It's ironic that this cheese can disappear so fast, given the amount of time and careful, painstaking, attention and labor that go into making every creamy, delicious ounce. It's a seven days a week, dawn to dusk (and beyond) kind of job.
"It really is a lifestyle," Catherine said.
Sunrise/Sunset
Like so many of the vendors and farmers at Collegeville Farmers’ Market, Catherine rises before the sun. Selling at the market is just a tiny block on a calendar, chockfull of planning, hard work and daily chores.
For Catherine, the starts with coffee, bill paying and email. At 7a.m., there are 50-60 goats to be milked and cared for. By 9 a.m., the first batch of cheese is in the pasteurizer. Then there are customers to serve, eight acres of preserved land with native plants and herbs to tend, equipment to clean and sanitize.

====================

• GIVEN EXERCISE 1:
According to the passage about Catherine's cheese-making, how many goats need milking at 7 a.m.?
• GIVEN EXERCISE 2:
Continue the passage about Catherine's cheese-making day from its final sentence.

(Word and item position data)
====================

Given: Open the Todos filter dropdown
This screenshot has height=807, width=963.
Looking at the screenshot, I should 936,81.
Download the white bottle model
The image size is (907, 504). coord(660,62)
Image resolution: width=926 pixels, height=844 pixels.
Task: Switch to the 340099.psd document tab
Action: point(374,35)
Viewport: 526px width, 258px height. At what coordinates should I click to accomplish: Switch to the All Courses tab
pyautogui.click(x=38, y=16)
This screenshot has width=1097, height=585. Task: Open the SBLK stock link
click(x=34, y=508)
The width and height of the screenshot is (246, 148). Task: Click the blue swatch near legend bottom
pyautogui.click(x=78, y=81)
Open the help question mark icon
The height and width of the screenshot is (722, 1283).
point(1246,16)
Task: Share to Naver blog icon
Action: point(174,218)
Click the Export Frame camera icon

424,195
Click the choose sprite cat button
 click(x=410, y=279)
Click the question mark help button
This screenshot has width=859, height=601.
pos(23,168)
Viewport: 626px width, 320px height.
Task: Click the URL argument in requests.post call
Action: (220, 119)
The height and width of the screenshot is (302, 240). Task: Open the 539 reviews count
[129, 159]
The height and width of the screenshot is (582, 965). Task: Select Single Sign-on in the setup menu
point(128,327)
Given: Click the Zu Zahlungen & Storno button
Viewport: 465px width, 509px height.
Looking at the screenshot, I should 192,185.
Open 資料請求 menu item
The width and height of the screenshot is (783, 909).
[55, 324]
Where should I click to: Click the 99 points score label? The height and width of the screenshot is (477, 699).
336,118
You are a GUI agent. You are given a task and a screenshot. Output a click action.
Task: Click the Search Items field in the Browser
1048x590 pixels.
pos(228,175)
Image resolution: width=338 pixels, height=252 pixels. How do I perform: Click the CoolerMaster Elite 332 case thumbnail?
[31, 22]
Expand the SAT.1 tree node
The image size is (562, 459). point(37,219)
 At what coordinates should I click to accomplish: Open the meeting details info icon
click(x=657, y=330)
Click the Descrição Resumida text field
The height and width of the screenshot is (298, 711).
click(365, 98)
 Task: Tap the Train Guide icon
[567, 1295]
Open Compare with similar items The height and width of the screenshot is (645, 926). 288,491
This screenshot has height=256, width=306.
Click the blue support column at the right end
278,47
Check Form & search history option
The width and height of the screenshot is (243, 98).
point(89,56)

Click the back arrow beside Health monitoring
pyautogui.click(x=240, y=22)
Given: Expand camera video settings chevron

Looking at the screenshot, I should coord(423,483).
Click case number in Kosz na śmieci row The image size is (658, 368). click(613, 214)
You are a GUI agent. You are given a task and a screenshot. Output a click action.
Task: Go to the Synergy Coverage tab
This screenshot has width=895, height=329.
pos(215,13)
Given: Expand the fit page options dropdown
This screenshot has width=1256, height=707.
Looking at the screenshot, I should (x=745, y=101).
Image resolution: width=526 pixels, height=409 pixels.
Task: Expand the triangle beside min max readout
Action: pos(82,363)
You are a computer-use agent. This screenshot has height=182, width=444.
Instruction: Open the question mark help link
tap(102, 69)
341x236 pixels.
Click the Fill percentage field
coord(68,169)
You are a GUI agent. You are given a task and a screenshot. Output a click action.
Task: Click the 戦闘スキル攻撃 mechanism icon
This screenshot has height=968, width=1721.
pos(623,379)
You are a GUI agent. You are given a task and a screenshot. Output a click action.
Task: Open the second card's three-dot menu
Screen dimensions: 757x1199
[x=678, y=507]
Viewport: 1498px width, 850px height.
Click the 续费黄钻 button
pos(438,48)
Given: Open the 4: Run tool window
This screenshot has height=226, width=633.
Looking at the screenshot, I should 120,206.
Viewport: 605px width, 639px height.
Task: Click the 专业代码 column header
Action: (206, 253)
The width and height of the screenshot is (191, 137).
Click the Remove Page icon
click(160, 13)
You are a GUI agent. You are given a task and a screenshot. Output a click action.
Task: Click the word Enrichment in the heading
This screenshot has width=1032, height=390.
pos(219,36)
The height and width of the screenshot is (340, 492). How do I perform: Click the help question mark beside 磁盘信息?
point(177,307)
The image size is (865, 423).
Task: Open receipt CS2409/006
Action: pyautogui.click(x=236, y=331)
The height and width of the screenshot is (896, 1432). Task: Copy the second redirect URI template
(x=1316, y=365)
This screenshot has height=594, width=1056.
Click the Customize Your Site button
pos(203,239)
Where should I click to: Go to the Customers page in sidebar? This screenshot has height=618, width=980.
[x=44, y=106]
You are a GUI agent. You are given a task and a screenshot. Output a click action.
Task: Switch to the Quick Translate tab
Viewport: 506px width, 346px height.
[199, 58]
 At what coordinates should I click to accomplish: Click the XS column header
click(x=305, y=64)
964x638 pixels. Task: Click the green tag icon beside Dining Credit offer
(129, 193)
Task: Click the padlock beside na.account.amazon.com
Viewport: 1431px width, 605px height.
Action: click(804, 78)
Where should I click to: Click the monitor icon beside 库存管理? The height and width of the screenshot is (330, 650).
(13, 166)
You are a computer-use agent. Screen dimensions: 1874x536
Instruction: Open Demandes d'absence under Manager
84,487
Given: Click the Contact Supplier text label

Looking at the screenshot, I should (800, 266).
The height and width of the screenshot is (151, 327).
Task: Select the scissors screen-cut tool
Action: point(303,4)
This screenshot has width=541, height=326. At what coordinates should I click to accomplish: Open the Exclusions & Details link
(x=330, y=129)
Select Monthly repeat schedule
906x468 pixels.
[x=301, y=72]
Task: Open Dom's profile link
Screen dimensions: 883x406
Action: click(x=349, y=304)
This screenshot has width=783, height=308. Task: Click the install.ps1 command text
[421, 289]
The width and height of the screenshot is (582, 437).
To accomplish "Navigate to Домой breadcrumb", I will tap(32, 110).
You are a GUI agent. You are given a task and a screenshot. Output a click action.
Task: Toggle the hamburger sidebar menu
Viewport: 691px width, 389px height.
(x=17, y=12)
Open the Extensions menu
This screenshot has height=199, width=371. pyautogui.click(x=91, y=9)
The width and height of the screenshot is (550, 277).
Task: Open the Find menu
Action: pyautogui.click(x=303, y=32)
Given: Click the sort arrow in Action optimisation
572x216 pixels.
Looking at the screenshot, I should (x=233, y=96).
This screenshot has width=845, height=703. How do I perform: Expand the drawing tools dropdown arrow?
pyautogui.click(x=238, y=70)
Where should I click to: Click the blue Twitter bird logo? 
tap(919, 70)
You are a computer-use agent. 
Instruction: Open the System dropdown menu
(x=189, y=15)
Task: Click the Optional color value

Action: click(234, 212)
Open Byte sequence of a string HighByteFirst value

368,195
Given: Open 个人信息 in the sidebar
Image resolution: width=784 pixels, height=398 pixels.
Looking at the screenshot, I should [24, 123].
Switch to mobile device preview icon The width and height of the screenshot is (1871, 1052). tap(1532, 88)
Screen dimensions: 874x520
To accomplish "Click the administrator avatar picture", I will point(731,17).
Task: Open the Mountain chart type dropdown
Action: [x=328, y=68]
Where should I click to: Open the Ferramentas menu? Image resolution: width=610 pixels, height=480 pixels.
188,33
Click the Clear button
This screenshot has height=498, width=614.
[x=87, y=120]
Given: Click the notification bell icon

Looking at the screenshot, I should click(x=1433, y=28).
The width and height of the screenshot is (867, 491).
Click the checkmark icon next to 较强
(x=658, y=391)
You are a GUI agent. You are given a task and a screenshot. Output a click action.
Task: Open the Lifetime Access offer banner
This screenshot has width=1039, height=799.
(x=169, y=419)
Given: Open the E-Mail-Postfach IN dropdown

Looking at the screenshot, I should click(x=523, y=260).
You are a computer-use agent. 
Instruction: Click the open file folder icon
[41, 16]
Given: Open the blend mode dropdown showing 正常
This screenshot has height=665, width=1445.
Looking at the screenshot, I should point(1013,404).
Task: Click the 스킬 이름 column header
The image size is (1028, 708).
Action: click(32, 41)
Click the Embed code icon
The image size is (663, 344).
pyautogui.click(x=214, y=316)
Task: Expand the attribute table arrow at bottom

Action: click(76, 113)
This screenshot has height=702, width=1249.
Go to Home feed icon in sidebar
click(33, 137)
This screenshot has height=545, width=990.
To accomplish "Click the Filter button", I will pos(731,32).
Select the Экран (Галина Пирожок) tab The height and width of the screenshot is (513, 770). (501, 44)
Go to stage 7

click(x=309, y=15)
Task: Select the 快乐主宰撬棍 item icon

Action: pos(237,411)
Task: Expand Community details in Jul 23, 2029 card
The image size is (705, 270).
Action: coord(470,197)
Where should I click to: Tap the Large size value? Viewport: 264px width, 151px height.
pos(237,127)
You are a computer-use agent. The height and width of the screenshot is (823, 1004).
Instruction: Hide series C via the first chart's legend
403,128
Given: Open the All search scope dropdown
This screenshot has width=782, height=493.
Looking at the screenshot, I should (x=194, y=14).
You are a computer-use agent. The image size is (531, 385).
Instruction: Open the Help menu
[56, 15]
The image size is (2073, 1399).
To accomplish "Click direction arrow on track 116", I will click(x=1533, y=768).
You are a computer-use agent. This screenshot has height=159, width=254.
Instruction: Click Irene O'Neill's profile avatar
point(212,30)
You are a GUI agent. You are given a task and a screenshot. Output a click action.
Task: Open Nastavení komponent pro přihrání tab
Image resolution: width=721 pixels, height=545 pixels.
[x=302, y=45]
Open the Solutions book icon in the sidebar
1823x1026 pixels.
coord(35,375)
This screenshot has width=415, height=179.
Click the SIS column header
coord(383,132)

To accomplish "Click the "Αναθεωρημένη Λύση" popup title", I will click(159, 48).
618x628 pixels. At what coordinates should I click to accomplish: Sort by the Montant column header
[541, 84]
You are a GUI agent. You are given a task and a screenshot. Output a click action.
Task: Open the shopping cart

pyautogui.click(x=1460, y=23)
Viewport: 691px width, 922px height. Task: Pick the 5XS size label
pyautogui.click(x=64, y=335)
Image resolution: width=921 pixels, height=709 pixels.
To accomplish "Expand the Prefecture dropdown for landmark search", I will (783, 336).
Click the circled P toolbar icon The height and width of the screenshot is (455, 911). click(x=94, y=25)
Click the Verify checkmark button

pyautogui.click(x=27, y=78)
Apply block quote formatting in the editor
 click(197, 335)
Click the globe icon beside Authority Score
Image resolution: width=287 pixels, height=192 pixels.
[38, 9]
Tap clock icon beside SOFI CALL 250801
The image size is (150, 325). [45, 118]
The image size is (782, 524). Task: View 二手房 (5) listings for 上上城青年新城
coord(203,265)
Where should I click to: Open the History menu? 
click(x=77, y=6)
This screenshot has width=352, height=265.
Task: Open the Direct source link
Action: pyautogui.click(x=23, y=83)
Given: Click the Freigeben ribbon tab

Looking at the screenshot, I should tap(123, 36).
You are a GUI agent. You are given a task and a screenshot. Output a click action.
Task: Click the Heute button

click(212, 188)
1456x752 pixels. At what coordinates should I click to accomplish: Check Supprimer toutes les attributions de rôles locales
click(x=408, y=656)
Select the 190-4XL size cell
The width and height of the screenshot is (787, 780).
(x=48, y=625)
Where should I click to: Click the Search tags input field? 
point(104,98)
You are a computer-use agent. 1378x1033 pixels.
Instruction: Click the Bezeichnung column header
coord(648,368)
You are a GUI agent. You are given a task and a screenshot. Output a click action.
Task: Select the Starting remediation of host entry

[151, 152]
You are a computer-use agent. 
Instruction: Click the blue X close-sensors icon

====================

• FINAL RESULT 1:
50-60 goats

• FINAL RESULT 2:
By noon, it's back to making cheese: washing the curd, brushing it with oil or brine, turning it, and changing its position in the cheese cave to ensure it's exposed to correct temperature and humidity. By 4:30, it's time to milk the goats again, prepare for shipments and CSA pick-ups, to prepare for farmers' markets (like ours every Saturday 9 a.m.-1p.m.) and to make plans, like the big plans that have transformed their historic property to a fully-sustainable farm.
Sharing a Sustainable Future
Yellow Springs Farm began with Al and Catherine's dream of preserving a piece of land for the future. Today, it operates as farms used to - the goats eat invasive plants, goat manure is composted to fertile native plants, and the herbs grown onsite flavors the cheese. Their hope is to share their vision of sustainability.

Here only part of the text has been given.